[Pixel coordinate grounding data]

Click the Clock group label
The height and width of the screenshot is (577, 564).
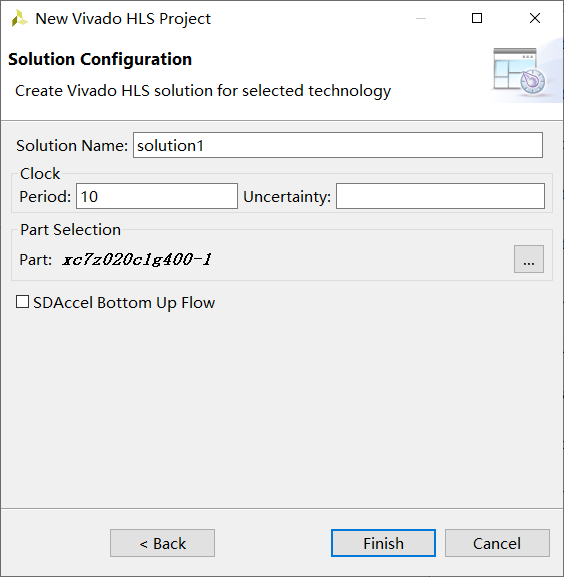(x=40, y=174)
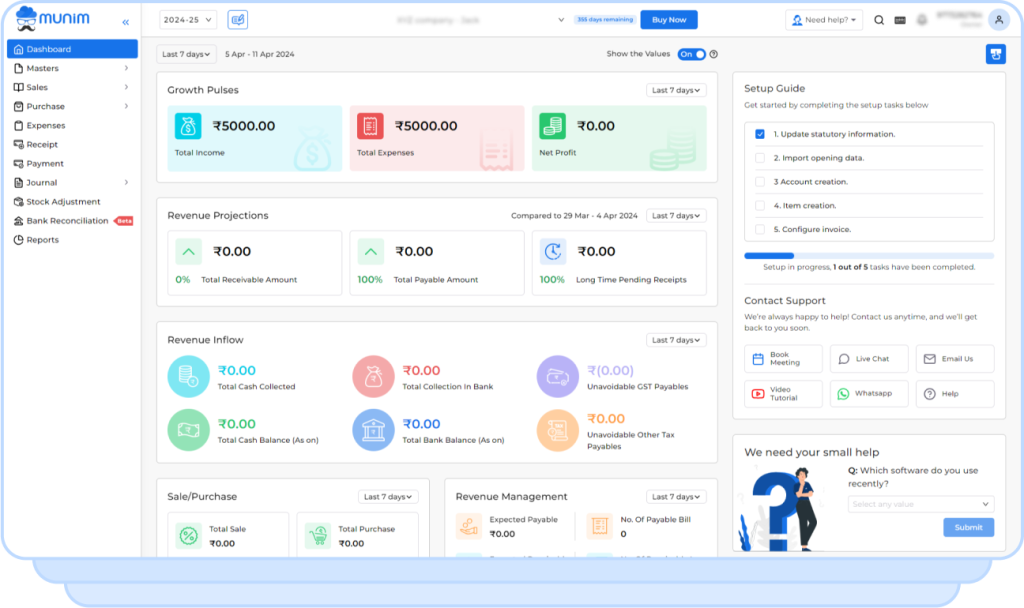This screenshot has width=1024, height=608.
Task: Click the blue export icon below Buy Now
Action: pyautogui.click(x=995, y=54)
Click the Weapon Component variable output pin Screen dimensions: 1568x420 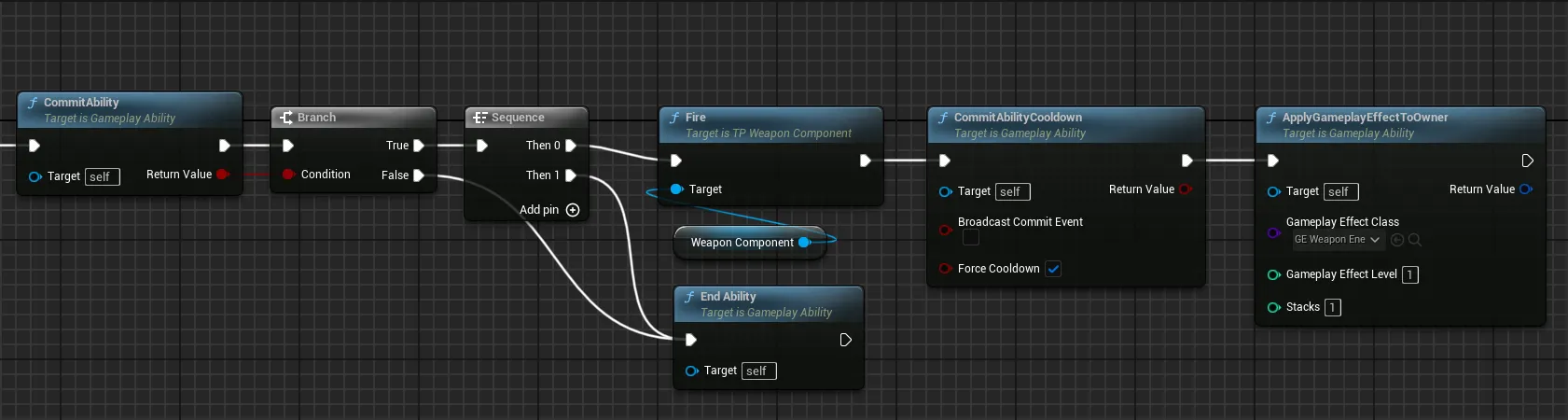tap(804, 243)
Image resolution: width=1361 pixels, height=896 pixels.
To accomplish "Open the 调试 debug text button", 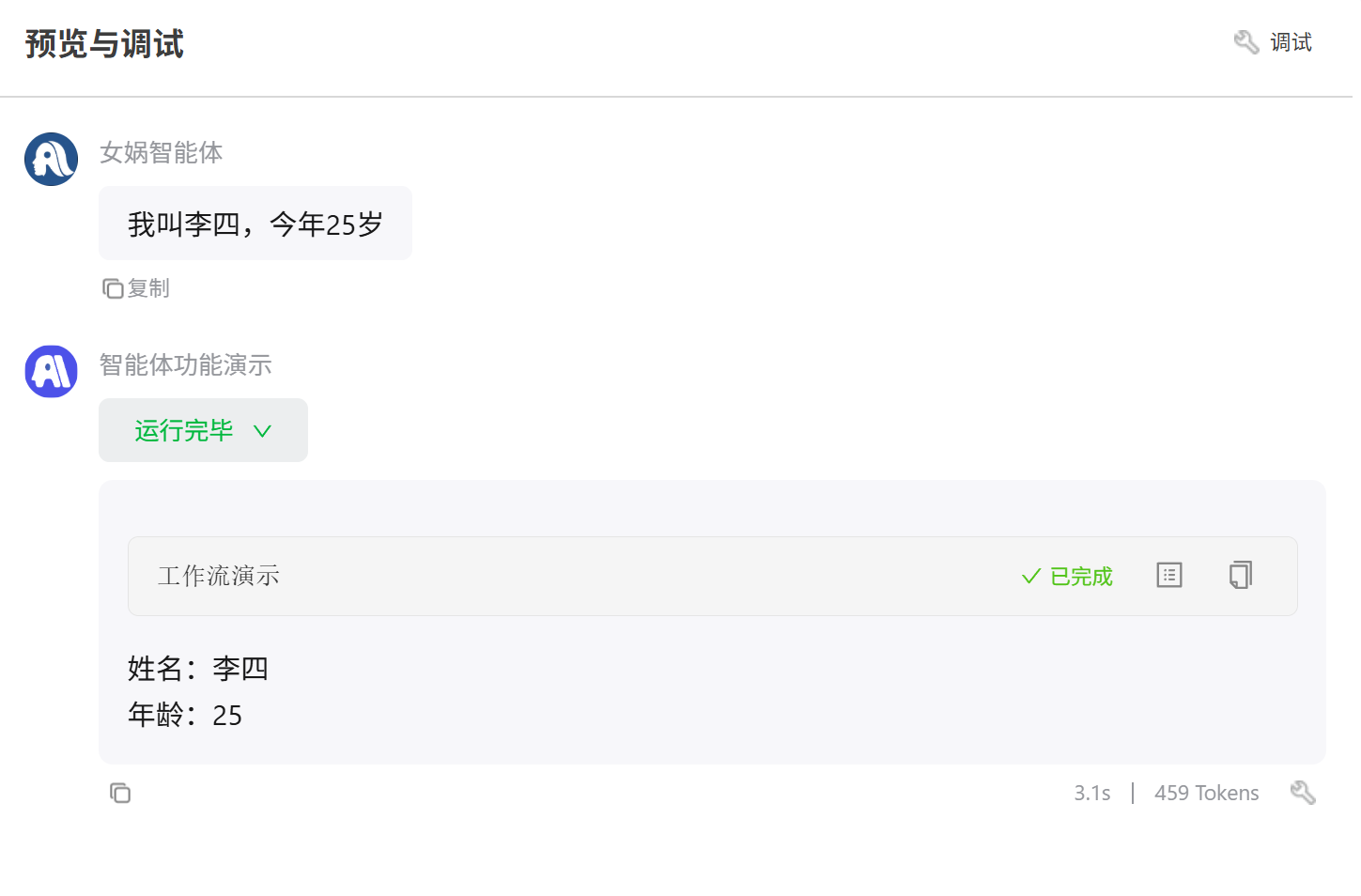I will click(1291, 42).
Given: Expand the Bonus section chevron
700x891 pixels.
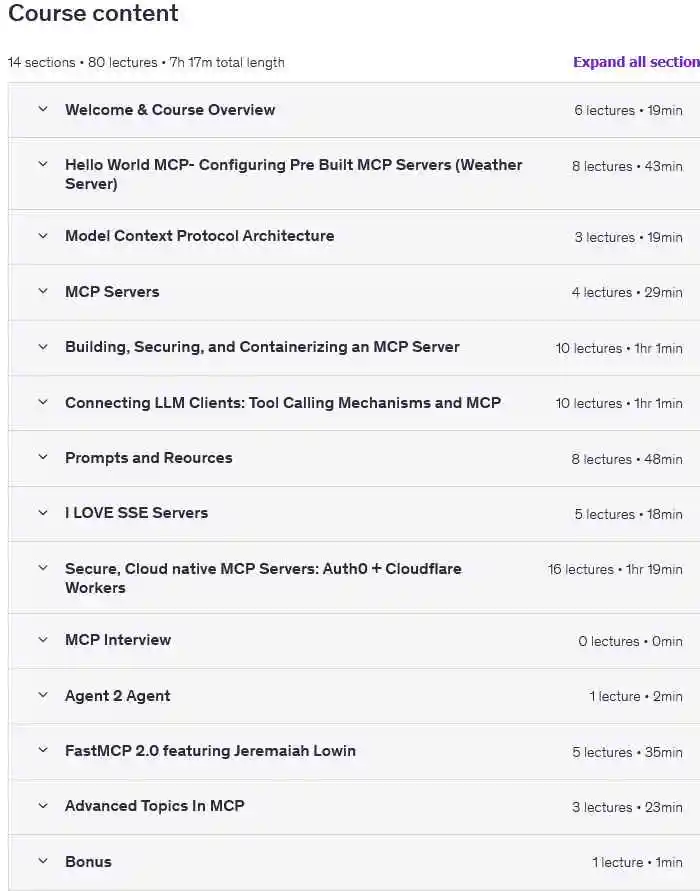Looking at the screenshot, I should [x=43, y=861].
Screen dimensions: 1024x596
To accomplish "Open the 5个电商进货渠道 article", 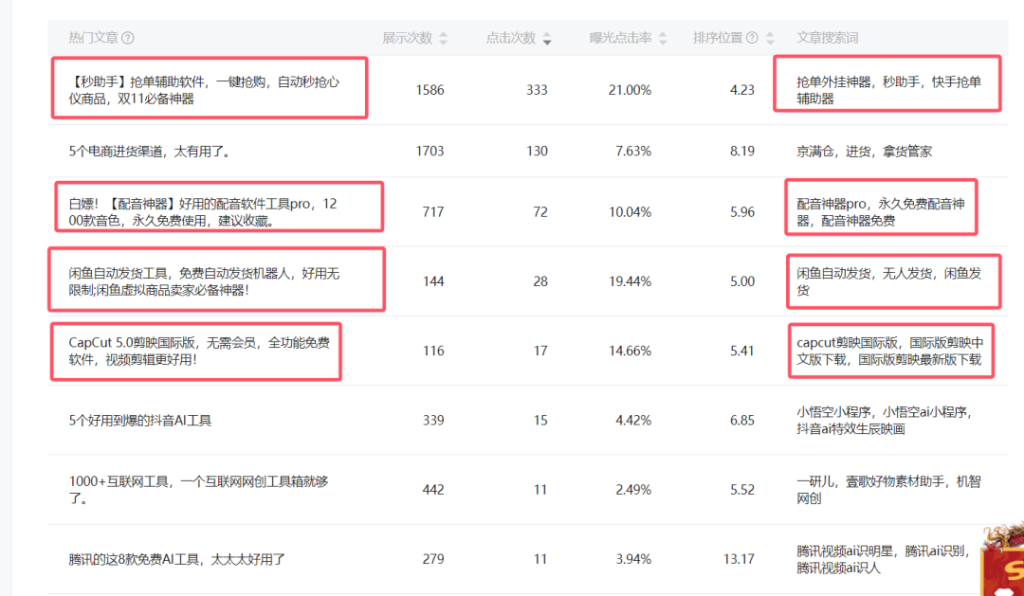I will pyautogui.click(x=150, y=151).
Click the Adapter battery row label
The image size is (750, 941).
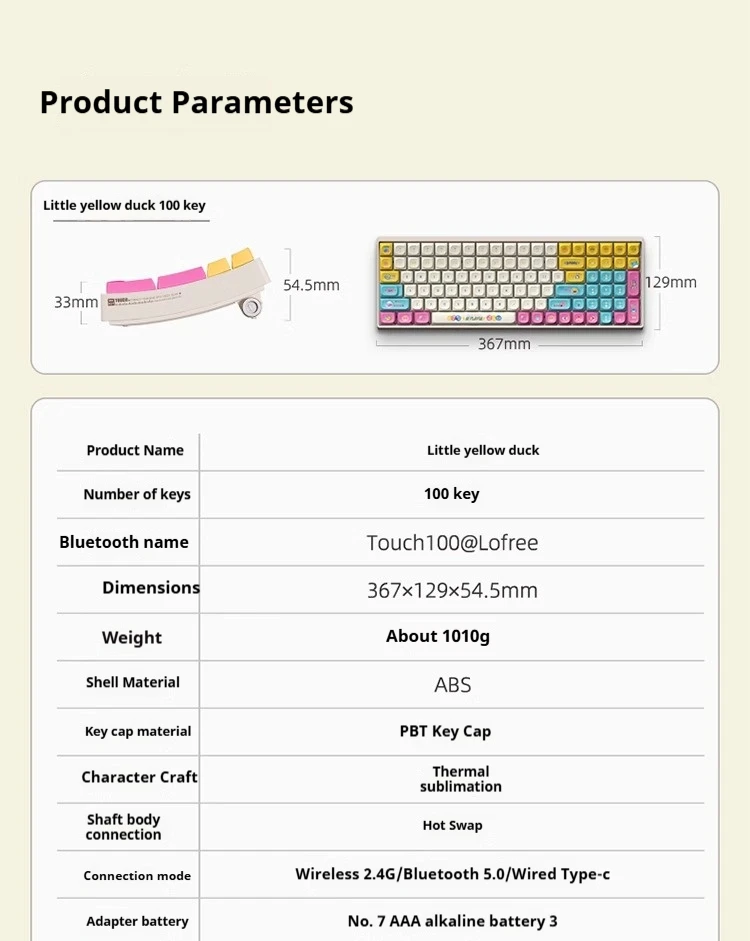tap(137, 922)
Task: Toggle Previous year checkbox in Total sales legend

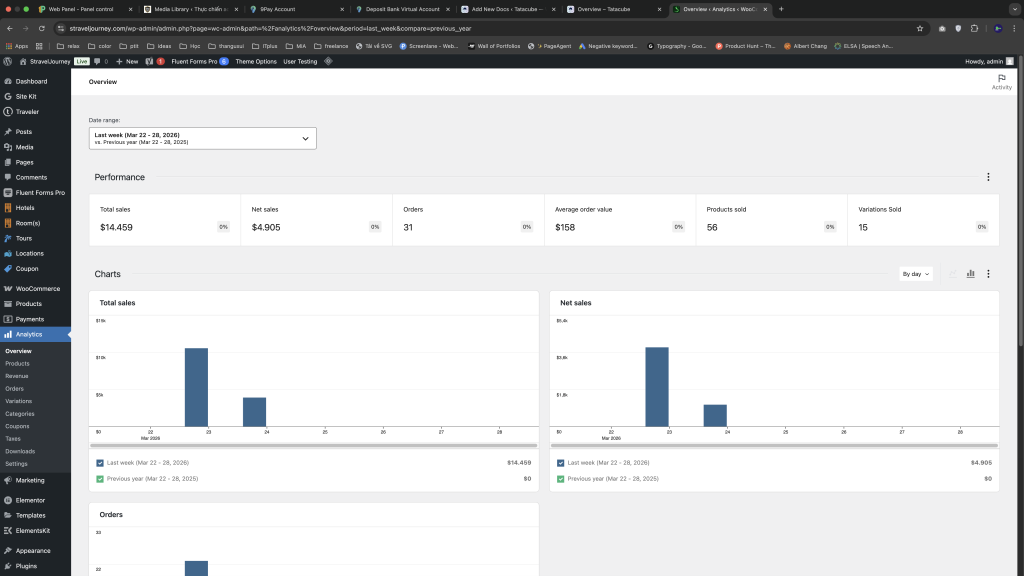Action: tap(100, 479)
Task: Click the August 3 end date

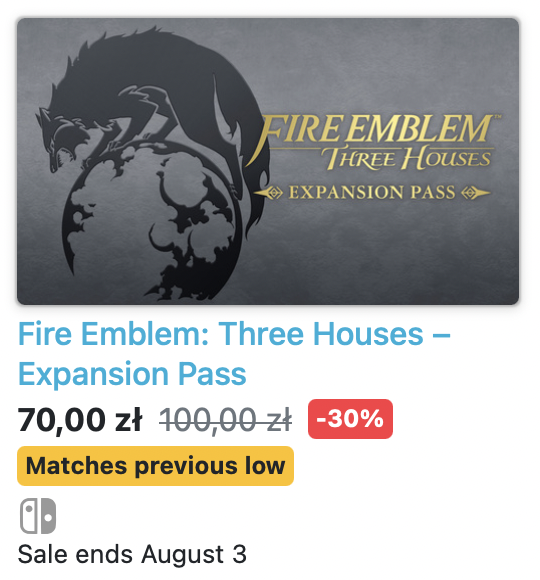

◆ **Brief**
In the entries above, find each line with "label" and list it.

◆ **Solution to this problem**
Click the Clock group label
Click the Adapter battery row label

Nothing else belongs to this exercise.